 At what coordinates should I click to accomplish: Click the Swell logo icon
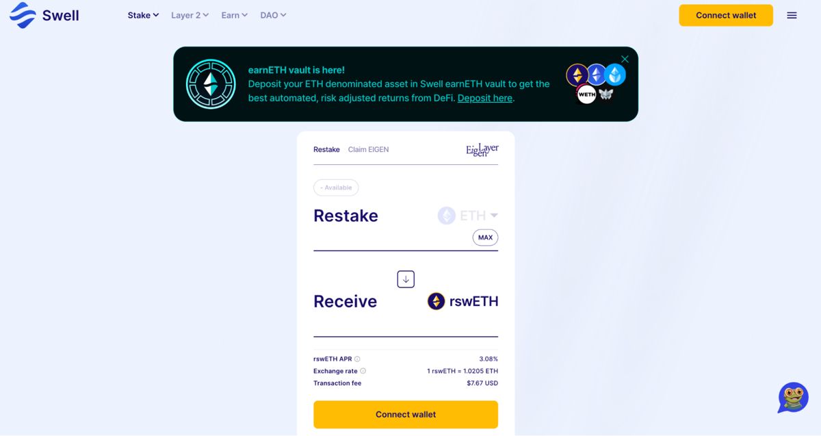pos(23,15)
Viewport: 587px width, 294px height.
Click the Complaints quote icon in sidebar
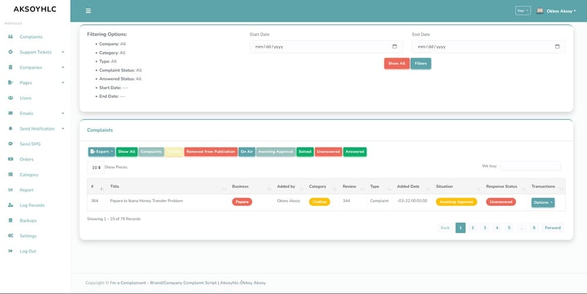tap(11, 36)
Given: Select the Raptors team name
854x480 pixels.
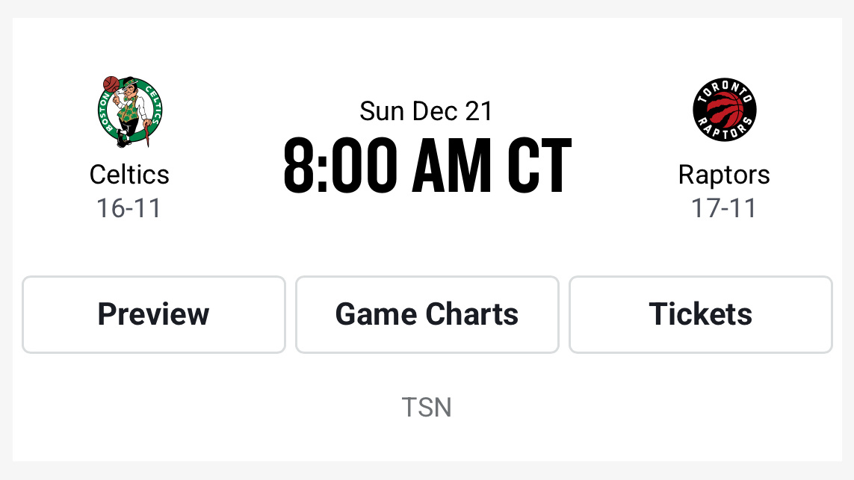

==

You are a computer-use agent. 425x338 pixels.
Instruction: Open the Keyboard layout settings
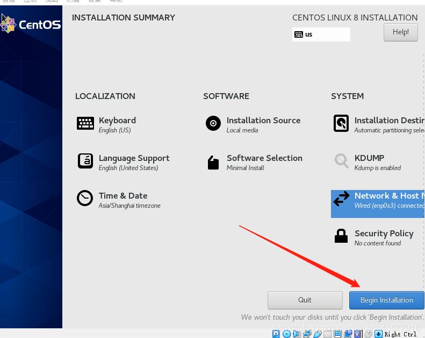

• _What the exercise asks_: Only lines holding the word "pixels" are wanted; copy each one from the listing.

• _Task response_:
854x480 pixels.
You are a computer-use agent. 425x338 pixels.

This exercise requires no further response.